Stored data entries

*****

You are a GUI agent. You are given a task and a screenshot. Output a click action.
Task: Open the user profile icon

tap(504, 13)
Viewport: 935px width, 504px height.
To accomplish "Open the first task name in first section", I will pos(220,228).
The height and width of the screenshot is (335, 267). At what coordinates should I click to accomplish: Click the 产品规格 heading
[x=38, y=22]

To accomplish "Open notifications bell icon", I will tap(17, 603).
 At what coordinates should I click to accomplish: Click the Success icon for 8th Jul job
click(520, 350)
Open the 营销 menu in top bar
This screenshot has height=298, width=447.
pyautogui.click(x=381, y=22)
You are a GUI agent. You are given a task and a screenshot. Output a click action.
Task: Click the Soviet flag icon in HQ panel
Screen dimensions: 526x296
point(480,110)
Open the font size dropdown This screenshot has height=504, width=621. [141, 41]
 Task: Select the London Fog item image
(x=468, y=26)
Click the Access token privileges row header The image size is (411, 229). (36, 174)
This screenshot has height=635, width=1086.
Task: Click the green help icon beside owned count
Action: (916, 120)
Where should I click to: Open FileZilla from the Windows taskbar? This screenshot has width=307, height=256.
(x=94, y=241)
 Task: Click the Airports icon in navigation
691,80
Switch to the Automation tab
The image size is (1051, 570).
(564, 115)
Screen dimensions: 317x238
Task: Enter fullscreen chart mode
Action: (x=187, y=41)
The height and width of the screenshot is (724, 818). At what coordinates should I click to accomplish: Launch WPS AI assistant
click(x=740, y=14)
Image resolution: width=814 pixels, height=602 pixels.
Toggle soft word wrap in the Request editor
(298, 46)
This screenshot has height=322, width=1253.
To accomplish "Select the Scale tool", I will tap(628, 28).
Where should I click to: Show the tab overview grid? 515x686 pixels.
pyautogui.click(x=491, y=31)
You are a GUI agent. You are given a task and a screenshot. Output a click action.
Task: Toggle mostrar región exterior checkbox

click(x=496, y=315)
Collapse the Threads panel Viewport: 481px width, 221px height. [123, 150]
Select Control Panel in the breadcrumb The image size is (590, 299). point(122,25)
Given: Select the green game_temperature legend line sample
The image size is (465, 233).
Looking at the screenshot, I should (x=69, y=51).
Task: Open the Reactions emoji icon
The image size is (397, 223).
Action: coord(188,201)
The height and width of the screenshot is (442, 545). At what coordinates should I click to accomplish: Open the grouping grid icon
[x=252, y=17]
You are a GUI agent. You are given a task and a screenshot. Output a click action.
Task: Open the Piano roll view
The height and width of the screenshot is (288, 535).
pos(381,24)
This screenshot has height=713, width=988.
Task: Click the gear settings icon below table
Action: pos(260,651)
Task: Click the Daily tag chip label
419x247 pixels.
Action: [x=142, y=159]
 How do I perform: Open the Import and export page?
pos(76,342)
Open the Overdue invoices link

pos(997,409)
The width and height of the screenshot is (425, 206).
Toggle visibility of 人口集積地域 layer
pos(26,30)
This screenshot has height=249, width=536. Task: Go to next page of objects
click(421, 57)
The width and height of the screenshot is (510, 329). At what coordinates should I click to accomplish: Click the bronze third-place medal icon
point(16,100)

*****

### TASK ITEM
Scan the lines above for "Screen dimensions: 526x296" and for "Image resolution: width=814". Repeat exactly the line holding each of them and every line in between.

### ANSWER FOR THIS EXERCISE
Screen dimensions: 526x296
point(480,110)
Open the font size dropdown This screenshot has height=504, width=621. [141, 41]
 Task: Select the London Fog item image
(x=468, y=26)
Click the Access token privileges row header The image size is (411, 229). (36, 174)
This screenshot has height=635, width=1086.
Task: Click the green help icon beside owned count
Action: (916, 120)
Where should I click to: Open FileZilla from the Windows taskbar? This screenshot has width=307, height=256.
(x=94, y=241)
 Task: Click the Airports icon in navigation
691,80
Switch to the Automation tab
The image size is (1051, 570).
(564, 115)
Screen dimensions: 317x238
Task: Enter fullscreen chart mode
Action: (x=187, y=41)
The height and width of the screenshot is (724, 818). At what coordinates should I click to accomplish: Launch WPS AI assistant
click(x=740, y=14)
Image resolution: width=814 pixels, height=602 pixels.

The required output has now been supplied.